In 1953 Rustin, who was homosexual, was arrested in California after he was discovered having sex with a man. He served 50 days in jail and was registered as a sex offender. While his sexual orientation resulted in him taking a less public role, he was hugely influential within the civil rights movement. In the mid-1950s Rustin became a close adviser to the civil rights leader Martin Luther King, Jr., and he was the principal organizer of King’s Southern Christian Leadership Conference.

Organizing a historic march
In the summer of 1963, Rustin took on the unprecedented task of organizing the massive March on Washington for Jobs & Freedom, a demonstration for civil rights that drew about 250,000 people to the National Mall. The march was held on August 28, 1963, and was meant to rally support for civil rights legislation that was pending in Congress. It is remembered for King’s iconic “I have a dream” speech.
Many who were there that day agree that it never would have happened without Rustin’s strategic and tactical acumen. He was given the nickname “Mr. March” by labor leader A. Philip Randolph for his work in the run-up to the march. While civil rights protests in the South had become increasingly common in the early 1960s, calling people to gather in Washington proved to be a game-changer.
U.S. Del. Eleanor Holmes Norton was a law student and march volunteer in 1963. Of Rustin’s role in the march, she told NPR in 2013: "The great achievement of the March on Washington is that Rustin had to work from the ground up," Norton says.

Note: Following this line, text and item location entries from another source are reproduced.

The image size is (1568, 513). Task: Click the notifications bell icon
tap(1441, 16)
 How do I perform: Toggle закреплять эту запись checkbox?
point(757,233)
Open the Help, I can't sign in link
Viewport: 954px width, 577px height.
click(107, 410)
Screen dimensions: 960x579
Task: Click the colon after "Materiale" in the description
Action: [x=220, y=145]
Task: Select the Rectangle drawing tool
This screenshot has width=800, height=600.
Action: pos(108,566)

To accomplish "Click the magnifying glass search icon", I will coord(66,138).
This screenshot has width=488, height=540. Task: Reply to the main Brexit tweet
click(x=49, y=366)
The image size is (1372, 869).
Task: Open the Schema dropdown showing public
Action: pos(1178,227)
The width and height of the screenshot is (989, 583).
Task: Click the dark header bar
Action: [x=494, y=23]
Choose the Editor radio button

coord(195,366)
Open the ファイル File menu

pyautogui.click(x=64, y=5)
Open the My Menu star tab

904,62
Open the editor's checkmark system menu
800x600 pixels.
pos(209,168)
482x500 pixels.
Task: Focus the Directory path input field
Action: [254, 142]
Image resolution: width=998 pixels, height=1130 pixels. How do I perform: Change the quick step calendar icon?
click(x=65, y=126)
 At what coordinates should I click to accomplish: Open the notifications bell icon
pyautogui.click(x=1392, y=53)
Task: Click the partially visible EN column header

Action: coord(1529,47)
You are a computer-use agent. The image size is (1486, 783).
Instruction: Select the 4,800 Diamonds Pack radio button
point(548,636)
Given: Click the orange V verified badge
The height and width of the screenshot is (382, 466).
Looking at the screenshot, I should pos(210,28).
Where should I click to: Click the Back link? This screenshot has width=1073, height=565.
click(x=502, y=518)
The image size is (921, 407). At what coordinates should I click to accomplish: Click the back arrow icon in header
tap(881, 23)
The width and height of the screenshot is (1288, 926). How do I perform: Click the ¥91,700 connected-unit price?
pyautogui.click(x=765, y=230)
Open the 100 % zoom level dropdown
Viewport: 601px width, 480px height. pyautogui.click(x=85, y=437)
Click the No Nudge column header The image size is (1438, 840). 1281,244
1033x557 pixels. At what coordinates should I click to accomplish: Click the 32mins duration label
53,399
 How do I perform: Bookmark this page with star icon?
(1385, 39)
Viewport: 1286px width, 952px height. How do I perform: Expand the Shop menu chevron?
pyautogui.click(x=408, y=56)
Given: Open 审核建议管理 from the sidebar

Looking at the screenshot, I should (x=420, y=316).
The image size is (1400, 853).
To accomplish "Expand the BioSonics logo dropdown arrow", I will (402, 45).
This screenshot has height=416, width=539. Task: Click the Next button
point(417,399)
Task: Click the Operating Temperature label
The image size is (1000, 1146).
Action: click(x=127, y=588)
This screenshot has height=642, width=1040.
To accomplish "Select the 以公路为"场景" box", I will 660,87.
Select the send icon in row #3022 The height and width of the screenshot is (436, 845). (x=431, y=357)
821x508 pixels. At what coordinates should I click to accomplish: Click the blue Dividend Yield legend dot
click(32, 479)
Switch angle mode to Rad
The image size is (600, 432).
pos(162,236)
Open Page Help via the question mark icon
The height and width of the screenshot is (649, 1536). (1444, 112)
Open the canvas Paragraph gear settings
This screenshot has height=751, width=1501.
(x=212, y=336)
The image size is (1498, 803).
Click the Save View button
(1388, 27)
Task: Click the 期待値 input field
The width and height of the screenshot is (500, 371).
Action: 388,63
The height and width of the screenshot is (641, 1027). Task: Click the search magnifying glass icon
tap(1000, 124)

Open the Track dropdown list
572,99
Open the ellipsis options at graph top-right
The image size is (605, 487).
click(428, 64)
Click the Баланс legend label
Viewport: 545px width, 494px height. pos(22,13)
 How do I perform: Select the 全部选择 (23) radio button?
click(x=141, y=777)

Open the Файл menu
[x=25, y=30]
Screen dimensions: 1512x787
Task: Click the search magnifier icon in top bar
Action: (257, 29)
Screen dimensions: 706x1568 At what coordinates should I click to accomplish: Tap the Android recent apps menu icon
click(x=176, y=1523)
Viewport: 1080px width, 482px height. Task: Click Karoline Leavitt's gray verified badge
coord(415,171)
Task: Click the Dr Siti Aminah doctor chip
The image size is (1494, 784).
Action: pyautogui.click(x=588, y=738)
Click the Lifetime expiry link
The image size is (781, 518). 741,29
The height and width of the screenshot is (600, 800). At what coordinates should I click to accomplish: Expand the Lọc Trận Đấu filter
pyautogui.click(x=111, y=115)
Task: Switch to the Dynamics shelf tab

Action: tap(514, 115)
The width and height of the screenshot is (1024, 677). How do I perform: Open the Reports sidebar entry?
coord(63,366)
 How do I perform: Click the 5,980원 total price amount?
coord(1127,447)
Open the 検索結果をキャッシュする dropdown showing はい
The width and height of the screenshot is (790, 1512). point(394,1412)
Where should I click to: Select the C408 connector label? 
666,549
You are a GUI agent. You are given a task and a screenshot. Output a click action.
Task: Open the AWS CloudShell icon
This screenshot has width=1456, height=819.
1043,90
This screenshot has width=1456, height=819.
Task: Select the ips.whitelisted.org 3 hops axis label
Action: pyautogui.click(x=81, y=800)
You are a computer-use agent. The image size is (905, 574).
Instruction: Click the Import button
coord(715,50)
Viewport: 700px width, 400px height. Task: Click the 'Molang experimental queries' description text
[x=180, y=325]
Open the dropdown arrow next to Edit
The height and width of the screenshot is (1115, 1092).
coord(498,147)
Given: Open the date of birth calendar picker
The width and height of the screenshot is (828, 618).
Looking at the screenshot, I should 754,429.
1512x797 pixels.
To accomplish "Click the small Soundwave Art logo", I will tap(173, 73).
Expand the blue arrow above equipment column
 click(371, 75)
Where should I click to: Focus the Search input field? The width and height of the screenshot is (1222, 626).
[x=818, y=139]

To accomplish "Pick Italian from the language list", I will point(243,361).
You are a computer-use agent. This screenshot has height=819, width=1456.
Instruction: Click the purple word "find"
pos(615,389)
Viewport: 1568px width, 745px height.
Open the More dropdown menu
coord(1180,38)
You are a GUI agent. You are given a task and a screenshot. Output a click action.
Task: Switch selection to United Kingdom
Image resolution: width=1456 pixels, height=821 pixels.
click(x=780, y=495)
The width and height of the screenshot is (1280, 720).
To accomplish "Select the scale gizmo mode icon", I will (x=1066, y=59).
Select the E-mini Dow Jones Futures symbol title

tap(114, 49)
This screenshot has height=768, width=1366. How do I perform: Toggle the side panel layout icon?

There had been many marches from the South ... but calling people from all over the country to come to Washington, the capital of the United States, was unheard of.
In 1964 he directed a one-day student boycott of New York City’s public schools in protest against racial imbalances in that system.
Rustin and NYT v. Sullivan
In 1960, Rustin’s outrage at the treatment of protesting Black college students in Alabama served as the inadvertent impetus for a landmark Supreme Court ruling. In the wake of the brutal beating of Alabama State University students by the Ku Klux Klan while state troopers stood by and did nothing, Rustin and other civil rights activists took out a full-page ad in The New York Times. The ad – headlined “Heed Their Rising Voices” – condemned the actions of police commissioner L.B. Sullivan; it also turned out that the ad contained some factual errors.
Sullivan sued for libel in state court and won. The New York Times appealed the decision to the U.S. Supreme Court in the case that would be known as The New York Times Co. v. Sullivan. The court’s 9-0 ruling, issued in 1964, established the doctrine that for a publication to be found guilty of libeling a public figure, it must be proven that that statements are not only be false but also made with “actual malice,” which the court defined as “with reckless disregard of whether it was false or not.”
Later life and legacy
Rustin subsequently served as president of the A. Philip Randolph Institute, a civil rights organization in New York City, from 1966 to 1979. Soon thereafter he became involved in the gay rights movement. In 2013 he was posthumously awarded the Presidential Medal of Freedom. In 2020 Rustin was pardoned for his 1953 conviction.